■ **What is expected**
Start at the line in the entries below that contains "How do I perform: Switch to the", stop at the line that contains "You are a computer-use agent. 2576x1363", and output exactly the lines in that span, both ends included.

Records to use START

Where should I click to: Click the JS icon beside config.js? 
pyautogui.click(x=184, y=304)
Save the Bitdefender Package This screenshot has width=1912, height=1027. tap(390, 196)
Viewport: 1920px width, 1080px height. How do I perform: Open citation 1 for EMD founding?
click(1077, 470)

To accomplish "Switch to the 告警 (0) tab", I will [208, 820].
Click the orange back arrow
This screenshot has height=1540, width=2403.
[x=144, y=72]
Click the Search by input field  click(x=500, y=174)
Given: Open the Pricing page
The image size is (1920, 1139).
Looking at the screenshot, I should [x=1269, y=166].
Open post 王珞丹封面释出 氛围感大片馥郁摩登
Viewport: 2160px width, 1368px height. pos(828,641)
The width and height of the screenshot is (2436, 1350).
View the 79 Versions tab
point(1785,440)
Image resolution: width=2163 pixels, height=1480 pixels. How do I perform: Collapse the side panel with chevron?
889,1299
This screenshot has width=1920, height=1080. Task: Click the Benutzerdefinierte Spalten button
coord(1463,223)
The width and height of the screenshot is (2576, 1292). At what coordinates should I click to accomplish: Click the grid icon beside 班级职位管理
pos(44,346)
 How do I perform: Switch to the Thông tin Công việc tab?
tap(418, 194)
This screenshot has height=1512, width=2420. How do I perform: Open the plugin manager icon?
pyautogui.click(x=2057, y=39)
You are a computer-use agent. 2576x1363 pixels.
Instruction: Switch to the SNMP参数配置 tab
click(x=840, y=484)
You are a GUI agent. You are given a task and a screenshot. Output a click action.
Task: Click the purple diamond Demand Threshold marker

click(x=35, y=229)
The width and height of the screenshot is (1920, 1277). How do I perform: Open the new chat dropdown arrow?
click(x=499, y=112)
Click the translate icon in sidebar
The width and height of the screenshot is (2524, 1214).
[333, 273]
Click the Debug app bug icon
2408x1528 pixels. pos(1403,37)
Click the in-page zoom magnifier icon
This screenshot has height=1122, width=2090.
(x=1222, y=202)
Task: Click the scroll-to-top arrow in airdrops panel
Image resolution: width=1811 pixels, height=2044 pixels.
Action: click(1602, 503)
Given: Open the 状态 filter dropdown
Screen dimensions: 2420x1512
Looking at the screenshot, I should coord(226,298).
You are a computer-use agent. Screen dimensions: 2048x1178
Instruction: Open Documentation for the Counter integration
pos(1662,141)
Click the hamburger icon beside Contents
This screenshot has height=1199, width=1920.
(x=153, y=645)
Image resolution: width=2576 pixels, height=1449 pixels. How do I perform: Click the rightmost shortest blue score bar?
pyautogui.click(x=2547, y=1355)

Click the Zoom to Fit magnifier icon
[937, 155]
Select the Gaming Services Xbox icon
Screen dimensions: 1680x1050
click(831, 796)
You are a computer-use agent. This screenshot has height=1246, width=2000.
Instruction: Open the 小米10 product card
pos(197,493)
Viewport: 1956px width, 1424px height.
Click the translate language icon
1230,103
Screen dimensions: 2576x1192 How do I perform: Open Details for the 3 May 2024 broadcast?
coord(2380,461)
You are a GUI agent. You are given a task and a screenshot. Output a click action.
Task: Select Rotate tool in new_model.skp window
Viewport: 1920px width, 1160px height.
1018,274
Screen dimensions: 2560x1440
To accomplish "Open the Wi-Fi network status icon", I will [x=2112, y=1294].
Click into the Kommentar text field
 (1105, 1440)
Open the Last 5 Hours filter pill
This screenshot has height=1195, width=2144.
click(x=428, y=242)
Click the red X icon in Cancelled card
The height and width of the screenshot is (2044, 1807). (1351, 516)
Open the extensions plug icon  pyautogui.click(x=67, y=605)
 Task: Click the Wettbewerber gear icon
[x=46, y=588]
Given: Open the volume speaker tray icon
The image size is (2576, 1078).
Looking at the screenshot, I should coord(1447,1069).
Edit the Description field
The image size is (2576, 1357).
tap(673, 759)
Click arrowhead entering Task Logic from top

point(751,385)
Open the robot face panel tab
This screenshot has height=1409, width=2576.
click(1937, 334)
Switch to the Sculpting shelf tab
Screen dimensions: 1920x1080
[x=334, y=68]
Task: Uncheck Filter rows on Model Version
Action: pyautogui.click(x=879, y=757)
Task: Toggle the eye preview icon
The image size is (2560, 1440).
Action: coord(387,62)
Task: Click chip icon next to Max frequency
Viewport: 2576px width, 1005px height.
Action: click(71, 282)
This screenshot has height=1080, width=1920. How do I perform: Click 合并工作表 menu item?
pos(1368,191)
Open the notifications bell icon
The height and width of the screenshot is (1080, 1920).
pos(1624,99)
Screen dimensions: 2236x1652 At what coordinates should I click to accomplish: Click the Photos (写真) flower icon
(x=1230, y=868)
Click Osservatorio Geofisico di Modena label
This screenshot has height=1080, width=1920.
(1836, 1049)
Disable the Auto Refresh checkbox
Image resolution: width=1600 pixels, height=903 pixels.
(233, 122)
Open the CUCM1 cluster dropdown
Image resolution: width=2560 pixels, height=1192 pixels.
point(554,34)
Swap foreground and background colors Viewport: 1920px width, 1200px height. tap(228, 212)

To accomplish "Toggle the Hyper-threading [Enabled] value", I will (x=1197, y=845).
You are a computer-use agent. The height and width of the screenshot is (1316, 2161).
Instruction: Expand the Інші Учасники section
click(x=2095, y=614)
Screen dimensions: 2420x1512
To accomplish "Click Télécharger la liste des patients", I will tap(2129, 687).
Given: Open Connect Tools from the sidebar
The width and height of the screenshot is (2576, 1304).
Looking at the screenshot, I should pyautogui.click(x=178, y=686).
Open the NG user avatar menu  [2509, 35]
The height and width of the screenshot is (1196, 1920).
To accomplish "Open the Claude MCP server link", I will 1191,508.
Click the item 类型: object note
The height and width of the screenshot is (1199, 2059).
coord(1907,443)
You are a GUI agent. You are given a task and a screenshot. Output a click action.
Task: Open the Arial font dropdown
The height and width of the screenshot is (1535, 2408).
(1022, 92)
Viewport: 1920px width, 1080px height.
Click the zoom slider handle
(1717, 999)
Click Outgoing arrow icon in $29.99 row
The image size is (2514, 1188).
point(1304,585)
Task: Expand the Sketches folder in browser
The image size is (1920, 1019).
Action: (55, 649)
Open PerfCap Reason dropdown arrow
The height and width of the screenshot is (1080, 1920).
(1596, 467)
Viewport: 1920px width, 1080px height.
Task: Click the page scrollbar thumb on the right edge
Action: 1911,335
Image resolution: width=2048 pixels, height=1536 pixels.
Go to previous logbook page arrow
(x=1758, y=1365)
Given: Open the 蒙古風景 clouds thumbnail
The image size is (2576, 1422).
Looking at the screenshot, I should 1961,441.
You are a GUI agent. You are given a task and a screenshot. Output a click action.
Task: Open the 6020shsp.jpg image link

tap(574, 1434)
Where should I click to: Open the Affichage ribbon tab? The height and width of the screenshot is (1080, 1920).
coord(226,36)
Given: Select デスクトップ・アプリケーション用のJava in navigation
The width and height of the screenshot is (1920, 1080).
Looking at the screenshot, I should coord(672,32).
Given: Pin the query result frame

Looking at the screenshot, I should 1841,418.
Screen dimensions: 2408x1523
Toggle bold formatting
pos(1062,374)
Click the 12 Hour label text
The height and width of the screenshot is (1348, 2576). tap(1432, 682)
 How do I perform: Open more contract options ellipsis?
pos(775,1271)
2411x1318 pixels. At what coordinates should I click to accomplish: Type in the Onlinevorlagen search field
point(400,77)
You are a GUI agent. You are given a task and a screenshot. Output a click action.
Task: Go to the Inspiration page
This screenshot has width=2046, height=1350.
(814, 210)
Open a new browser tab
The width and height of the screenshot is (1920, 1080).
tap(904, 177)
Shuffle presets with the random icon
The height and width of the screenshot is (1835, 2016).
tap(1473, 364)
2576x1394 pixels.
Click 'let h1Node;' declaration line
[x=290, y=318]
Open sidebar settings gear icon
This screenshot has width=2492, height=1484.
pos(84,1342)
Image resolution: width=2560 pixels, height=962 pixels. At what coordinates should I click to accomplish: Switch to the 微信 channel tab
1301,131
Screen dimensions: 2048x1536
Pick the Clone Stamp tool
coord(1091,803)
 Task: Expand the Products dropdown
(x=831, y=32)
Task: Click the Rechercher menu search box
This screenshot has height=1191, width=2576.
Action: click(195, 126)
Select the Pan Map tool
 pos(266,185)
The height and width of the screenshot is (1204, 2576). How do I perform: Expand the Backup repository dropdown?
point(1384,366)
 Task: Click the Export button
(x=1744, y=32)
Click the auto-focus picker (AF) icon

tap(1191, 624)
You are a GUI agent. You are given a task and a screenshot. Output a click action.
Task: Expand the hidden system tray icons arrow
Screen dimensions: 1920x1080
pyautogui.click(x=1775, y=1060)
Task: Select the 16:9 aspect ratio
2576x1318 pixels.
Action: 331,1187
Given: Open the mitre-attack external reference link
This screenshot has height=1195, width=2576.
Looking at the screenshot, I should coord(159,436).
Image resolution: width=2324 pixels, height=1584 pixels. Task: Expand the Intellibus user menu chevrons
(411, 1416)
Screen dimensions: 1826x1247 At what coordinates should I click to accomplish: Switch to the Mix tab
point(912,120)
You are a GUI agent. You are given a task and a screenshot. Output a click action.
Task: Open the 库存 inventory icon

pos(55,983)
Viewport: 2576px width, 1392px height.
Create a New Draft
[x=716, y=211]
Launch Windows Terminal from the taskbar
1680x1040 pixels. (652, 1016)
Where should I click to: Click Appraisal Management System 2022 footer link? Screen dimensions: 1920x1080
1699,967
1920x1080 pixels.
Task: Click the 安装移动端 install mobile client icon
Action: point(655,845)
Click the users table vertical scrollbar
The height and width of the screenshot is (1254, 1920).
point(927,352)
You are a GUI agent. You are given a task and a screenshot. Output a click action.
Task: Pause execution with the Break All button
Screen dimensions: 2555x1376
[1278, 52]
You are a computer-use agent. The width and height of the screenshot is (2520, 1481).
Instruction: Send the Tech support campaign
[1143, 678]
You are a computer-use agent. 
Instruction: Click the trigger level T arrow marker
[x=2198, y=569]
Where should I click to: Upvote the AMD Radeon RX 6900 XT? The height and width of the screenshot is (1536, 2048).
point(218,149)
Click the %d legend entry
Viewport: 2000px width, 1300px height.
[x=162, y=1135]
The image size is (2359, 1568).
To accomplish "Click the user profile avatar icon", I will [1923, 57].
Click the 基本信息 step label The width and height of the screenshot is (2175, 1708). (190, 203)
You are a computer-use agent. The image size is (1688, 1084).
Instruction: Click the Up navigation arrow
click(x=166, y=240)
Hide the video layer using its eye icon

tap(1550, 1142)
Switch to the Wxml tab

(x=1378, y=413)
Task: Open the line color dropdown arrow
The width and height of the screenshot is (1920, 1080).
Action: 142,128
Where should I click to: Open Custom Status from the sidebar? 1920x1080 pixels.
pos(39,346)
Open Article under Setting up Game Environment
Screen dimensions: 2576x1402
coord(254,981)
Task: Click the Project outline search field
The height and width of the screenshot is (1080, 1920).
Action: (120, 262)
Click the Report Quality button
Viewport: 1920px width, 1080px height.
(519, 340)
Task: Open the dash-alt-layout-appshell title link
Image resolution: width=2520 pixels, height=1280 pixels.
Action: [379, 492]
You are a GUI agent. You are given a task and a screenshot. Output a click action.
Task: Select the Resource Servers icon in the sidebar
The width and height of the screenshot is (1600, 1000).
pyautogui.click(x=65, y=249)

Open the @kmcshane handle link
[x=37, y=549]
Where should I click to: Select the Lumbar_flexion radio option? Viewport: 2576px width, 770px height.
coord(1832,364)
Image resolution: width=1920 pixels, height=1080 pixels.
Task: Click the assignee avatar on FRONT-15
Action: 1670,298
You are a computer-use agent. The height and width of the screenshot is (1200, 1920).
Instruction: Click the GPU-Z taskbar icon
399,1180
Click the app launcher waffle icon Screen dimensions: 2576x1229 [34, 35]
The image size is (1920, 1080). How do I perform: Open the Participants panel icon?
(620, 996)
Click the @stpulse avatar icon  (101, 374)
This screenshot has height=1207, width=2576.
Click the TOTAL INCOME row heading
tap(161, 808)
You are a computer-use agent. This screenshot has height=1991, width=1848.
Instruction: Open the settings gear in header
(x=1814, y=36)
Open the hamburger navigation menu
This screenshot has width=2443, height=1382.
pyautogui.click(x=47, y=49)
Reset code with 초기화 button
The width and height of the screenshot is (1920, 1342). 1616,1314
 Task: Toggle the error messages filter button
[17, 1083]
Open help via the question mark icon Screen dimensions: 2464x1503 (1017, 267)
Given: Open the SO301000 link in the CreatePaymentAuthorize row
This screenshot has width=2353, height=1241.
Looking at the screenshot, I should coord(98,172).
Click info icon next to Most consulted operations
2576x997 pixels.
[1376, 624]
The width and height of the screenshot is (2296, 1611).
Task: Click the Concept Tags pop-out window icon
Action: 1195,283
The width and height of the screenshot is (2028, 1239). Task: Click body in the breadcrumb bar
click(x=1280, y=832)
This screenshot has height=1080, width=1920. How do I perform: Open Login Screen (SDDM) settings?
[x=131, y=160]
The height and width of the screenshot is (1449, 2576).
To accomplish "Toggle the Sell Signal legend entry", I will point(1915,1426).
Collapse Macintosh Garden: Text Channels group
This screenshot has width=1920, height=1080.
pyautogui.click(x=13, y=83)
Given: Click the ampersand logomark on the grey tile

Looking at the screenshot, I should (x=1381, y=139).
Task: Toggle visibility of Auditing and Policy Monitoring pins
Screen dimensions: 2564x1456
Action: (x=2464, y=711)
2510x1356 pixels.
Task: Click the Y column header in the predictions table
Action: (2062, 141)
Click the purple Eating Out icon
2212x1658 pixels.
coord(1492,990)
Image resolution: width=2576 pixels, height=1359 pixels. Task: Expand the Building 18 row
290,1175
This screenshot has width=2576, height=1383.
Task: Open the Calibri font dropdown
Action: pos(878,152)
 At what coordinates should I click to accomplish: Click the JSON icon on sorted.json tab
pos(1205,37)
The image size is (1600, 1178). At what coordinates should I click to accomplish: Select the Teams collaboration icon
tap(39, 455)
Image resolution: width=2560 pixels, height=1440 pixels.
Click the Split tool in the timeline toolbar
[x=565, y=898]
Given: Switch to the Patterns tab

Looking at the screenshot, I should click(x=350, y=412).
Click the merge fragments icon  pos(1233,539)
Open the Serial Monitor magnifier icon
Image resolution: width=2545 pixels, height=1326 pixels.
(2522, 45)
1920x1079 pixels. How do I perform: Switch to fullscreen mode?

Records to use END

■ **Written answer**
 How do I perform: Switch to the Thông tin Công việc tab?
tap(418, 194)
This screenshot has height=1512, width=2420. How do I perform: Open the plugin manager icon?
pyautogui.click(x=2057, y=39)
You are a computer-use agent. 2576x1363 pixels.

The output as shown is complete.